This thesis investigates mechanisms of Dickkopf-1 (Dkk1) action in heart development. Dkk1 is notable for being able to initiate heart development in normally non-cardiogenic mesoderm of Xenopus laevis and recapitulate normal program up to and including formation of a beating heart tube. Although Dkk1 is a secreted antagonist of canonical Wnt signaling pathway, its heart-forming ability may require additional signaling. Since Wnt-antagonism of Dkk1 is mediated by the C-terminal cysteine-rich domain of Dkk1 (C1), we focused in particular on Dkk1's other cysteine-rich domain, the N-terminal domain (N1). In a quantitative assay measuring Wnt activity, N1 interfered with signaling of some canonical Wnts, such as Wnt8, but much less efficiently than C1. N1's ability to interfere with Wnt8 signaling, however, did not extend to all canonical Wnts: Wnt3a was not antagonized by N1. In contrast to intact Dkk1, C1 domain alone also differentially antagonized Wnt8 and Wnt3a. Dkk1 was shown to activate cJun terminal kinase (JNK), both in Xenopus embryos and in tumor cell lines. Our studies indicate that both domains of Dkk1 can induce JNK activation in Xenopus .

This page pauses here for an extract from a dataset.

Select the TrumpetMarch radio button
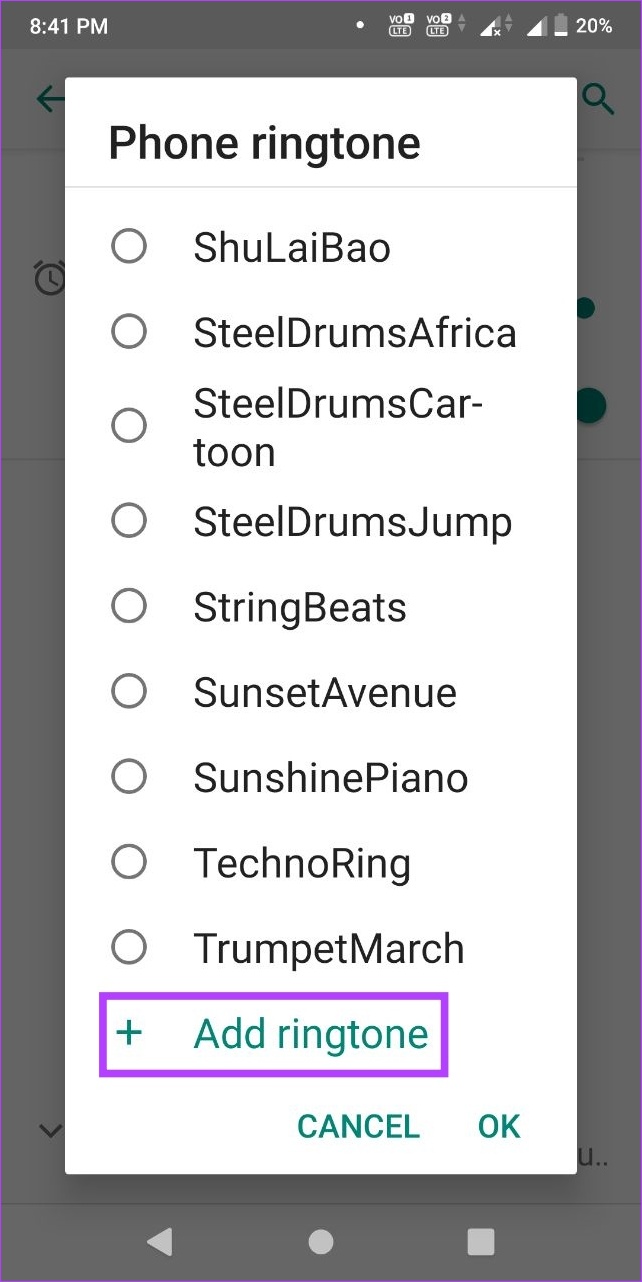This screenshot has width=642, height=1282. tap(129, 947)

Previous studies have shown that injection of N1 domain did not alter gross morphology of the embryo, suggesting that N1 may be inert. In Chapter 3, I show that N1 possesses biological activity in the embryo. First, N1 cooperated with truncated bone morphogenetic protein receptor (tBR) to maintain markers of axial and prechordal mesoderm. N1 also cooperated with several Wnt antagonists in the context of BMP inhibition to expand the expression domain of markers of axial and prechordal mesoderm, as well as to increase the frequency of heart marker expression. N1 also cooperated with Wnt antagonists Crescent and C1 to increase the extent of heart marker induction in ventral marginal zone (VMZ) explants. During early stages of gastrulation, N1 altered some markers of the dorsal-ventral patterning, either alone or in combination with BMP inhibition. These data suggest that N1 possesses novel activity and that Dkk1 has to be considered not a simple Wnt antagonist but a dual-function protein.